**REQUIRED TASK:**
Print everything in the listing from the line that contains "Task: Insert a" down to the line that contains "(x=758, y=18)", including both of those lines, with no change at all.

(Rows of pointing data)
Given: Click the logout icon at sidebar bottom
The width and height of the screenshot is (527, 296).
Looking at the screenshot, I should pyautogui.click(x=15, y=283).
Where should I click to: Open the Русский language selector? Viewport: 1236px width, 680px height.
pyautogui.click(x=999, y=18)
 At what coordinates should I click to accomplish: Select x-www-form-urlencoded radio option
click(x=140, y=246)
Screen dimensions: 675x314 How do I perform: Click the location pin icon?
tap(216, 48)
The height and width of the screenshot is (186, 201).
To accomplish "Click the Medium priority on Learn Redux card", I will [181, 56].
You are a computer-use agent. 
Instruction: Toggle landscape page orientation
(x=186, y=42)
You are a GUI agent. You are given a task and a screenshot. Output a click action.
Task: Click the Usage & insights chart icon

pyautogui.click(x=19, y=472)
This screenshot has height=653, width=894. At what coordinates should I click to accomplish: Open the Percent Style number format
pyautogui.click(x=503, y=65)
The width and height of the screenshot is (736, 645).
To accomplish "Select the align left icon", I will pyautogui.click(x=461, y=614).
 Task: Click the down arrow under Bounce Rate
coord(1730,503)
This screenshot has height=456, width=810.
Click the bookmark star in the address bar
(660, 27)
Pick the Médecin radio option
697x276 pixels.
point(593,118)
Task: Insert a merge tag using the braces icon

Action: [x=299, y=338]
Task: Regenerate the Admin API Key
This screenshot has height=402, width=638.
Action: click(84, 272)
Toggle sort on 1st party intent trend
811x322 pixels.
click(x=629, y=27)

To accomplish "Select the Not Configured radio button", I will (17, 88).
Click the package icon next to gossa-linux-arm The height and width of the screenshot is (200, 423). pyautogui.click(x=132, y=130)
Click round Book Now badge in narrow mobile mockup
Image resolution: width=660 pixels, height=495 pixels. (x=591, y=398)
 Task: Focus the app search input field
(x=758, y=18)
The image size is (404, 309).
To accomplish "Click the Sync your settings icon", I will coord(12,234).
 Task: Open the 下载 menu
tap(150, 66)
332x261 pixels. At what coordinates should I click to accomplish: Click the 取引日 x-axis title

**WRITTEN SOLUTION:**
Task: Insert a merge tag using the braces icon

Action: [x=299, y=338]
Task: Regenerate the Admin API Key
This screenshot has height=402, width=638.
Action: click(84, 272)
Toggle sort on 1st party intent trend
811x322 pixels.
click(x=629, y=27)

To accomplish "Select the Not Configured radio button", I will (17, 88).
Click the package icon next to gossa-linux-arm The height and width of the screenshot is (200, 423). pyautogui.click(x=132, y=130)
Click round Book Now badge in narrow mobile mockup
Image resolution: width=660 pixels, height=495 pixels. (x=591, y=398)
 Task: Focus the app search input field
(x=758, y=18)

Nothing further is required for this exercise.